Post Description
Filmed on the ground in Afghanistan in the wake of the U.S. withdrawal and the Taliban’s return to power, a stunning new FRONTLINE documentary reveals just how rapidly the hardline group’s takeover has transformed daily life in Afghanistan — especially for women and ethnic minorities.
In scene after extraordinary scene from "Taliban Takeover," Peabody Award-winning correspondent Najibullah Quraishi, who was born and raised in Afghanistan and has covered the war there for two decades, documents the Taliban’s crackdown in real time.
“Despite the Taliban’s claims that it has changed, what I’ve seen in the early days of the new Taliban regime in Afghanistan looks a lot like the harsh and brutal Taliban of the 1990s,” Quraishi says.
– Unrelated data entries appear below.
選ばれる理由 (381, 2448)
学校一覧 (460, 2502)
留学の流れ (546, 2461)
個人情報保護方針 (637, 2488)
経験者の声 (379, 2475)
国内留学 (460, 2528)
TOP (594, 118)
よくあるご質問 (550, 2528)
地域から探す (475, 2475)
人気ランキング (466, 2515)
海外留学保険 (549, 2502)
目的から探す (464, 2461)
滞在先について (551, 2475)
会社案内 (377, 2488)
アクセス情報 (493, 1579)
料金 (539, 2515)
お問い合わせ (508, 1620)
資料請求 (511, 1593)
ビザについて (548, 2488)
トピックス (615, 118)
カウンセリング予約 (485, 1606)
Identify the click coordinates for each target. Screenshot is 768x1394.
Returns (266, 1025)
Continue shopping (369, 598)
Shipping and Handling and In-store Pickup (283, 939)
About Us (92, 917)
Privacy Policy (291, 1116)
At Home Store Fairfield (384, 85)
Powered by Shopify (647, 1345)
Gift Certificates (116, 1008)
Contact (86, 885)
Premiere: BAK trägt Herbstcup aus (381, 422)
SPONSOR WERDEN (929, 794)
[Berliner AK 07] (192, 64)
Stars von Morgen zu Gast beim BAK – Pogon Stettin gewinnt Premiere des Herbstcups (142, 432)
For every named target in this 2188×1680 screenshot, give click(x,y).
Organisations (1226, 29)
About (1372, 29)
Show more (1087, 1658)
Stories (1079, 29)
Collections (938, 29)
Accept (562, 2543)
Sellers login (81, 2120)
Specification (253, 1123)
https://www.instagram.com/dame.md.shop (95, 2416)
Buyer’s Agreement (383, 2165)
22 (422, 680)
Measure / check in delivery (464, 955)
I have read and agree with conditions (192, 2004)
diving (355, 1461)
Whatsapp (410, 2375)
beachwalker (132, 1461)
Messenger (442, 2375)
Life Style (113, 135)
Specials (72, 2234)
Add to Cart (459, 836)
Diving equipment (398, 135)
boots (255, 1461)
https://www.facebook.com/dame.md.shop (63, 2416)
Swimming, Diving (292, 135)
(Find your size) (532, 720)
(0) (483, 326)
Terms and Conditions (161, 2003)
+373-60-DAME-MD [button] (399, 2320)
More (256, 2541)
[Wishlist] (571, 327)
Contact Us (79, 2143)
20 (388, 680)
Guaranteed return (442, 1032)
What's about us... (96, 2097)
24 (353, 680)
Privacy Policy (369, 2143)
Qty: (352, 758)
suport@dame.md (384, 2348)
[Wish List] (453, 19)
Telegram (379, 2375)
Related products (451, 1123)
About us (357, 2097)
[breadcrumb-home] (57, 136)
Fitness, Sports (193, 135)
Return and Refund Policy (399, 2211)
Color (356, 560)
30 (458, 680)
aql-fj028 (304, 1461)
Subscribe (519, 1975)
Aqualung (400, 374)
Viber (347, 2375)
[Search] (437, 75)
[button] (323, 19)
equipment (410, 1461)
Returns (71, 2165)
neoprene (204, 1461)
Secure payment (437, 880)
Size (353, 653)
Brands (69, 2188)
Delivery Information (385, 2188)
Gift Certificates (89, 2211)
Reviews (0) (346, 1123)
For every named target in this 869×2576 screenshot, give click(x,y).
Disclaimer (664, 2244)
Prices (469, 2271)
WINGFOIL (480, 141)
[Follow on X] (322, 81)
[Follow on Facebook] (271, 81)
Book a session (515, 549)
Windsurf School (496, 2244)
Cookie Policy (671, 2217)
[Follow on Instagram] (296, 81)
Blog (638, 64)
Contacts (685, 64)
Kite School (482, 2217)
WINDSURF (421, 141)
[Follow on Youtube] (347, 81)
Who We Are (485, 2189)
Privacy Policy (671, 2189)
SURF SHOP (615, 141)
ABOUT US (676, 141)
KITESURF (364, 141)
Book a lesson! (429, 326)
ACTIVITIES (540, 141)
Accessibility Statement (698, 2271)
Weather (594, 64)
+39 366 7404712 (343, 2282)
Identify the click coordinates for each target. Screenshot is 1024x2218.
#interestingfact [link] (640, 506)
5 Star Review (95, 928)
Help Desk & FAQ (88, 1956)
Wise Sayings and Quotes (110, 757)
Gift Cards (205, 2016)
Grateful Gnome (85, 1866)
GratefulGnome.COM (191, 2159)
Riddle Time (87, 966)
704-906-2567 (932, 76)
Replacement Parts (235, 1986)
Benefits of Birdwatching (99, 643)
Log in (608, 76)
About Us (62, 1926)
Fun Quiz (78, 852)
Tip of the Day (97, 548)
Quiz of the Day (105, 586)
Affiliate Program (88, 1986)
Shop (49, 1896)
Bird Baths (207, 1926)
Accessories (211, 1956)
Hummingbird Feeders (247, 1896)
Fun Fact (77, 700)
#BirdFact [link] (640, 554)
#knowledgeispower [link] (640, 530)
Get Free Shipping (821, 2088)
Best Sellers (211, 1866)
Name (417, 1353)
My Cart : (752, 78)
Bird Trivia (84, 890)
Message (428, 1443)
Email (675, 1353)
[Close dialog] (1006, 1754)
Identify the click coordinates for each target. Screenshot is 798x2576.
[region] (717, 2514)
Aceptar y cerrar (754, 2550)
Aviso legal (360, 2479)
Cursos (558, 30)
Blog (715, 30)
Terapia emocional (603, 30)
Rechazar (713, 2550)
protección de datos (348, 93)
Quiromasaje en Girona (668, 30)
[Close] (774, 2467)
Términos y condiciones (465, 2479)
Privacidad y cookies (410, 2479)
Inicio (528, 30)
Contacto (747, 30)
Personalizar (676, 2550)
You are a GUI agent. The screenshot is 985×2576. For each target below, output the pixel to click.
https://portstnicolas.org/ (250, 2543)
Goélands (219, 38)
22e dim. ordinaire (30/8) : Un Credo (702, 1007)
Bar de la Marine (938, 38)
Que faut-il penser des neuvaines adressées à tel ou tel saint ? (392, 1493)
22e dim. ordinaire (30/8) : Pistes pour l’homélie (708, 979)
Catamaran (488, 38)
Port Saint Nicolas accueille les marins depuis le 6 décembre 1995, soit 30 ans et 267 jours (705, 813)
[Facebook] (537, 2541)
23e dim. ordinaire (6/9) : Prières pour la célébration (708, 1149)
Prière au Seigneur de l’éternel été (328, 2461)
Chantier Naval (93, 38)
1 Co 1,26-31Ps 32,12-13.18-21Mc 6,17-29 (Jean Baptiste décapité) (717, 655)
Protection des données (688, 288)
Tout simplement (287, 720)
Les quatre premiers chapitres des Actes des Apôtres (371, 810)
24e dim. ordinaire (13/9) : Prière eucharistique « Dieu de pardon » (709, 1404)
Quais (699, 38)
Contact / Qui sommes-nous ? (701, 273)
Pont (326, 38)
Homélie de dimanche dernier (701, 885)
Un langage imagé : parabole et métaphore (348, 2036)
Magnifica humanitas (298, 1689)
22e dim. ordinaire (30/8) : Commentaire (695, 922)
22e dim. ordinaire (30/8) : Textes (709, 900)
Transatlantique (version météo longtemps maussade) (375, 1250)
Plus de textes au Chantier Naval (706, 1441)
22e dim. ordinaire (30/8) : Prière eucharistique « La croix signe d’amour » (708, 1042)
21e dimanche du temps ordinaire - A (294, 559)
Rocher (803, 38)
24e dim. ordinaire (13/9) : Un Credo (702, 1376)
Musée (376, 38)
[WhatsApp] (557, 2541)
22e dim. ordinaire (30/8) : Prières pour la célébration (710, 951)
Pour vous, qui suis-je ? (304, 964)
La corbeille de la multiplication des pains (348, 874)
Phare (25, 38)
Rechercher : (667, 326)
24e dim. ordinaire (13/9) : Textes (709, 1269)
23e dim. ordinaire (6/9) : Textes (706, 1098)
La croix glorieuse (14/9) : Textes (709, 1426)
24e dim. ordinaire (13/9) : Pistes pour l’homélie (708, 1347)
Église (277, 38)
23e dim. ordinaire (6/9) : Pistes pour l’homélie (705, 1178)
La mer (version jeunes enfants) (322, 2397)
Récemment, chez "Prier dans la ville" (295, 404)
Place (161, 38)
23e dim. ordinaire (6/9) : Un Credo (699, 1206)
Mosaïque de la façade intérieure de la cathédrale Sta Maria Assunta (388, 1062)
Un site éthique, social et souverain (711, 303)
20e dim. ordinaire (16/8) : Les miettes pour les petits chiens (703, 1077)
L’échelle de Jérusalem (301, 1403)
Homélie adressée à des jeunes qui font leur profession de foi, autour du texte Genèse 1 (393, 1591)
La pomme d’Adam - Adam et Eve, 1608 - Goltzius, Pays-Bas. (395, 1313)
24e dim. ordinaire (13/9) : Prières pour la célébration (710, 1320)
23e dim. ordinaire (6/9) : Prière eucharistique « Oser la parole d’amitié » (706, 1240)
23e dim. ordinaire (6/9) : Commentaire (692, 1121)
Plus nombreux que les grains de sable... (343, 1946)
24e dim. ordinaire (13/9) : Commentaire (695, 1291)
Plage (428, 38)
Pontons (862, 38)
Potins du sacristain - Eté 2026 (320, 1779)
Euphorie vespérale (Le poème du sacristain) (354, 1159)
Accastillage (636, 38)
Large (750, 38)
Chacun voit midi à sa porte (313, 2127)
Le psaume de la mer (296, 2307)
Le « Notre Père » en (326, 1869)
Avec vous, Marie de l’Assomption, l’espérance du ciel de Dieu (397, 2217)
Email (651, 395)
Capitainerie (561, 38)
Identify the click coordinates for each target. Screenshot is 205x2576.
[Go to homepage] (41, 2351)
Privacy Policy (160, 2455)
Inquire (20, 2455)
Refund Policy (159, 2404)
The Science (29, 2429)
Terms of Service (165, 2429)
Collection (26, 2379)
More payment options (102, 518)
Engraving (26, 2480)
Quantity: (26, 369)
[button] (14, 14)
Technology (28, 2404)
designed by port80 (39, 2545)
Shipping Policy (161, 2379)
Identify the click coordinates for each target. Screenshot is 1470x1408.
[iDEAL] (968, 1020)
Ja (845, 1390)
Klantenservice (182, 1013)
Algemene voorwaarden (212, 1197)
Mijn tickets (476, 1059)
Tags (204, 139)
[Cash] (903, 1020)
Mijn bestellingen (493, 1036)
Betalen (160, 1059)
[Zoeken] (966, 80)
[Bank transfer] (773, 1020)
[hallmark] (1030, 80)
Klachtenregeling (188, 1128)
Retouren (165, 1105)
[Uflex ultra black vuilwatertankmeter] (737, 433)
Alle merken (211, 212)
Quraishi’s team films in Kabul as men who say they’re working undercover for the Taliban force women at a restaurant to leave; as a university student describes being whipped by the Taliban; and as leading women’s rights activist Mahbouba Seraj finds herself unable to help a visitor who says her granddaughter may have been abducted by the Taliban.
“This is not the time to be sad, this is the time to be angry,” says Seraj, one of TIME Magazine’s 100 most influential people of 2021. At the same time, she tells Quraishi, she fears, “There’s nothing I can do.”